The APNU + AFC coalition could return to power if things remain as they are. The PPP governs that it learned nothing from its 23 years of experience, creating opportunities for APNU’s return. “Bricks, fraud, and related attitudes remain under the PPP,” as Mr. Glenn Lall on a live radio show last Friday. “Dey eye pass web” is correct, giving foreigners everything and “coming after us, the little guy, for petty taxes.”
The Coalition binds its time before it takes to the street to destabilize the government. The PNC has been strategically busy on how to destabilize the government. Hard-core racers are in New York, Arizona, Georgia, and Guyana, spreading deformation against PPP rule. And the PPP reiterates some of the same blunders it did during the post-Jagan period. The PPP has allowed PNC veterans to locate within the PPP, deceiving its leadership about being loyal to them when they actually carry out the coalition proposal. And the PPP has not done itself any favors; he joins a variety of principled people who connect people who would do anything for money. These characters jump from party to party; they are exploiters who stand for nothing but enjoy the confidence of party leadership and are rewarded with high positions and / or business contracts. They make business deals for self-enrichment. They would do anything for money including abandoning tomorrow’s PPP to suit their interests. And there are those within the PPP who are rewarded with high positions including Ministerial portfolios for being loyalists but who caused the PPP to lose power in 2011 and 2015. There are also a few total strangers to activism PPPs get Ministerial posts at the expense of hard working PPPs. All these actions of the PPP leadership make the PPP surviving very vulnerable.
Meanwhile, the government is not taking measures to prevent violent instability. It must not be forgotten that rebellion was like a civil unrest in West Berbice, organized by the coalition not even a month into the PPP administration. The instability that included arson, vandalism, and theft and violence inspired by the country’s ethnicity closed for several days. More such violence is coming, and the government is not preparing itself with an institutional response. I watch with great anticipation what the opposition will do next after its attempt to rig the March election rejected by its Caricom partners and Western democracies and the violence it provoked in West Berbice. Political instability is expected after the New Year.

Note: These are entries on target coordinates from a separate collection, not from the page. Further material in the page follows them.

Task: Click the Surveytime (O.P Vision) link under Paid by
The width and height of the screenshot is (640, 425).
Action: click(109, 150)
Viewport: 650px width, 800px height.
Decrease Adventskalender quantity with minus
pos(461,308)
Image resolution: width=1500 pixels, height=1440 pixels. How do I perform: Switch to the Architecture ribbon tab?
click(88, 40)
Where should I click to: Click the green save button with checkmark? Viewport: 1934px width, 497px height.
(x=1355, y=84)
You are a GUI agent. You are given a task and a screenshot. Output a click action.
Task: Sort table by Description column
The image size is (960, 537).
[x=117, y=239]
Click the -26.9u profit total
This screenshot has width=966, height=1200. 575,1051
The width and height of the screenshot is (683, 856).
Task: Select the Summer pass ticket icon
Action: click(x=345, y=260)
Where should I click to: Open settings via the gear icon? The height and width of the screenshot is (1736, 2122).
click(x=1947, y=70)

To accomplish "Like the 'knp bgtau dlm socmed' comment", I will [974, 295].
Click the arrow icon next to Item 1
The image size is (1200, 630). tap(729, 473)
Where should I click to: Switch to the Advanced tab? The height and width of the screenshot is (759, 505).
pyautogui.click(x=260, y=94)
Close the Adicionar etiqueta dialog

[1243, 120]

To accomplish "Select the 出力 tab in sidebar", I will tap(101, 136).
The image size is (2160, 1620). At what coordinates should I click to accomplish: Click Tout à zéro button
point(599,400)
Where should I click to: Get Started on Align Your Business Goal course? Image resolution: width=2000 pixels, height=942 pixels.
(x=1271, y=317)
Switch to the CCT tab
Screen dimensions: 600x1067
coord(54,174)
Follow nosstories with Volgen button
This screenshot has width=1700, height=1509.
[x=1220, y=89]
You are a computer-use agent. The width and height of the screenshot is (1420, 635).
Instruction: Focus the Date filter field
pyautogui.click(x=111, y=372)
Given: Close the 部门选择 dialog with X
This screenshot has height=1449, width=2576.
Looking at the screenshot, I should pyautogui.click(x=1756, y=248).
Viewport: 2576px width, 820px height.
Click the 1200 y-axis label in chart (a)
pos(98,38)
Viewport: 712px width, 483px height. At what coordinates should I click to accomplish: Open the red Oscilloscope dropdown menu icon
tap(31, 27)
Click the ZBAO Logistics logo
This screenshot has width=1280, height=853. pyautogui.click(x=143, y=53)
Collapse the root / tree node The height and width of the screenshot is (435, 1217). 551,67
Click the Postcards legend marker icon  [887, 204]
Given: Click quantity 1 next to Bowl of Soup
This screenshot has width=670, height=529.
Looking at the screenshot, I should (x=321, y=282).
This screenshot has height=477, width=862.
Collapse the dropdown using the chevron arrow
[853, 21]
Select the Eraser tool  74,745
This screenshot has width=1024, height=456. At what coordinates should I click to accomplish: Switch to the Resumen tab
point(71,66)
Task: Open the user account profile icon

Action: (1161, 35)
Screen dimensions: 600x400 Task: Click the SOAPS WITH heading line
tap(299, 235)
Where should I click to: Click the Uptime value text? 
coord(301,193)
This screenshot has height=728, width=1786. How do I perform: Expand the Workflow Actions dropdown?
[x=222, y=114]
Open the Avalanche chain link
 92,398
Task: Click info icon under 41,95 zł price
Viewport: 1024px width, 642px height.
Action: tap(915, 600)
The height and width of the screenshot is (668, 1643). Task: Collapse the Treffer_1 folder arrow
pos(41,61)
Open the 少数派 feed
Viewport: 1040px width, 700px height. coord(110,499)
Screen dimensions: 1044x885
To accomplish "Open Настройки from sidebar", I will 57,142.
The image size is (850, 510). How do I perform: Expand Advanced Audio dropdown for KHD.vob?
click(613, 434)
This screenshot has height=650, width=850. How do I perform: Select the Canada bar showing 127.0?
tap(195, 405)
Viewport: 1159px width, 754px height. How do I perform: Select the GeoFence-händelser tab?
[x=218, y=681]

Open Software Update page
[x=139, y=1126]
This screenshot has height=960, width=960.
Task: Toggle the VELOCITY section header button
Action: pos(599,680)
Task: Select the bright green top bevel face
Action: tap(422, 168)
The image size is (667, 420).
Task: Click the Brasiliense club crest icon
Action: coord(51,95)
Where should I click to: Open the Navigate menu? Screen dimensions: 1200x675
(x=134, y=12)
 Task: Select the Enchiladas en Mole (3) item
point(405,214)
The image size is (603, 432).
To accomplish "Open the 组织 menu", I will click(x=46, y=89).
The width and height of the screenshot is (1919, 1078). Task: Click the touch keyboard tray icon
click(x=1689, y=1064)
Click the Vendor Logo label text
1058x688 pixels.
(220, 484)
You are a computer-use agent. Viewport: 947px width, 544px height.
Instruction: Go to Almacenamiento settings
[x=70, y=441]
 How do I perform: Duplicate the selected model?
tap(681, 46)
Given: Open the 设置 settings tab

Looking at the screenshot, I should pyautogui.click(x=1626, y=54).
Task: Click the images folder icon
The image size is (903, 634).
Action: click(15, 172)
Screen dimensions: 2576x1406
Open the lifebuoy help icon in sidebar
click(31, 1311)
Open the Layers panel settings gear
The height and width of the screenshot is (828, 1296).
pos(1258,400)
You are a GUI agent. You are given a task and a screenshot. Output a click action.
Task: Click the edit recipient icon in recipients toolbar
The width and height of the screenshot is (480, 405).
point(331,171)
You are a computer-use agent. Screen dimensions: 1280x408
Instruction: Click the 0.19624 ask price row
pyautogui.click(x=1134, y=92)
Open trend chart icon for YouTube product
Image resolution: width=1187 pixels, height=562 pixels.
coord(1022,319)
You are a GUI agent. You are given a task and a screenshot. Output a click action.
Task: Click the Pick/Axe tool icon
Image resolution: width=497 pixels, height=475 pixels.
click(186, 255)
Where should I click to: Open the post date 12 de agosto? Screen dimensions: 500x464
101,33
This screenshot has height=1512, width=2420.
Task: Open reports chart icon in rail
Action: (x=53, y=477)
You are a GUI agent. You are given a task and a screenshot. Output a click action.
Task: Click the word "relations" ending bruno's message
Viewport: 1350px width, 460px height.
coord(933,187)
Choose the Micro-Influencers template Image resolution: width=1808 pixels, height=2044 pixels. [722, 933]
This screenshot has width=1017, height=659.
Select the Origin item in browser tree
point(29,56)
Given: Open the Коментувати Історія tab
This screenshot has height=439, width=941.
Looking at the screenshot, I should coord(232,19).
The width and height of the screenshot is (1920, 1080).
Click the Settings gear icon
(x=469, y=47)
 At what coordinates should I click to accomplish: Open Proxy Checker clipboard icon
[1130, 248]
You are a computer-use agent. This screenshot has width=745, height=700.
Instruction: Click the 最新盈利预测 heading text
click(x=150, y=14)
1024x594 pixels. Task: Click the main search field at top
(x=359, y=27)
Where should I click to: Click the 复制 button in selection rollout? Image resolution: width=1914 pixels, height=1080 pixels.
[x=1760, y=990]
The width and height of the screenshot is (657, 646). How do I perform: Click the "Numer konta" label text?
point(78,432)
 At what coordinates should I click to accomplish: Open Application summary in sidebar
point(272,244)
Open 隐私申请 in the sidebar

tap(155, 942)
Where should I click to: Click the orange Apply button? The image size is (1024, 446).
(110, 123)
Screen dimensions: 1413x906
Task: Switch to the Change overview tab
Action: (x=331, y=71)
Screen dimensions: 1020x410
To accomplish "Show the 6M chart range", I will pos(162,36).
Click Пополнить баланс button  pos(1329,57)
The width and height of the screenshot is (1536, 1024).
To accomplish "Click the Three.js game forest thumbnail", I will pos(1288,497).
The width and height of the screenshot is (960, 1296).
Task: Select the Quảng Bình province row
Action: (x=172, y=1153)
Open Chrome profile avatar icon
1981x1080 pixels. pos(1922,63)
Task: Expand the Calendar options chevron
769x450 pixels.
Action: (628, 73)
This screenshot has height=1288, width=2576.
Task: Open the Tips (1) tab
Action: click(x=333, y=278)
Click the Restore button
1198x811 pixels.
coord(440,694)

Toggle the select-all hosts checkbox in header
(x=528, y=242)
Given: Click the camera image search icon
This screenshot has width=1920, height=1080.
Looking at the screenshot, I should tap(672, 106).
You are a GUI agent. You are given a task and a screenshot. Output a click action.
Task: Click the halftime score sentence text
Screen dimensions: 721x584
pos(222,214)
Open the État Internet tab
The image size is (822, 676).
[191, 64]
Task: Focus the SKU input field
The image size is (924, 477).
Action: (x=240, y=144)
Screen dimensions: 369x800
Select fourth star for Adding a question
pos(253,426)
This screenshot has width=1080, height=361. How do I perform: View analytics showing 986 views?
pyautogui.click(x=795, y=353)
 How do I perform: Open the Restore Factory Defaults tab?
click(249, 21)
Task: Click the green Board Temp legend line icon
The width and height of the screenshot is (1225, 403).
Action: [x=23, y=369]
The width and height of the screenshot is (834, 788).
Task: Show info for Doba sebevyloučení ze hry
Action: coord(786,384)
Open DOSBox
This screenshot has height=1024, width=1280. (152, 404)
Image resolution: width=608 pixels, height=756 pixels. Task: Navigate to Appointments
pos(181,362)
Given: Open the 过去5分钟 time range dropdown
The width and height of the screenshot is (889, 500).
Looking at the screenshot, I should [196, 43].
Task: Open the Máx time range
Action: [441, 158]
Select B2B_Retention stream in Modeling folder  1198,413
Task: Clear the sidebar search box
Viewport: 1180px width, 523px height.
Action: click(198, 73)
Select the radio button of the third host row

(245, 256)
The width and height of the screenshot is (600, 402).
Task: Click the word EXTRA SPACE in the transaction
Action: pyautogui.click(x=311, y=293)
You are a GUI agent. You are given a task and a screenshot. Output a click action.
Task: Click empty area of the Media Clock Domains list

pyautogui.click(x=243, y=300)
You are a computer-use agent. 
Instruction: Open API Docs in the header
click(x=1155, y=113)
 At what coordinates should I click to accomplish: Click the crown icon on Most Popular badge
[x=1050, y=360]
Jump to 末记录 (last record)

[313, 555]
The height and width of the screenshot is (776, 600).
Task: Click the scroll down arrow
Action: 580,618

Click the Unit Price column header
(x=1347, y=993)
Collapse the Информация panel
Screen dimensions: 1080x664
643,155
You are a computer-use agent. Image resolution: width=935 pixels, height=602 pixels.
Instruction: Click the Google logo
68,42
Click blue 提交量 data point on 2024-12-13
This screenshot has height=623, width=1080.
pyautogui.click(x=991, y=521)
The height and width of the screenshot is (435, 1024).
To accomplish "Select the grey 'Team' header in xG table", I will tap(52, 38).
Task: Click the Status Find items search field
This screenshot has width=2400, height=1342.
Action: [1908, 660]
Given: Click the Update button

The coalition is determined to derail the PPP administration. There is no need to be reminded that the PPP received only 51% of the votes or 33 seats. The coalition got 47% of the votes or 31 seats with one seat going to the minor parties. Only one seat separates the PPP from the combined opposition.
At another election, only 8,000 votes taken from the PPP and diverted to the opposition by hook or stick can return power to the coalition. This is not impossible to achieve. Creating political instability to make a PPP look bad can undo the PPP. In addition, the PPP administration’s blunders that bring back known scams to control state enterprises and government boards are breaking confidence among PPP supporters, many of whom are turning their backs on the ruling party. The administration has too many that are not up to the task and which have been corrupted during his earlier time in government. Supporters of the party are crumbling. President Ali should seek to honestly promote or recruit credible personalities to assist in the governance and management of state corporations. The PPP is losing more than 15K votes within the prospect of the next election to return the coalition back in power.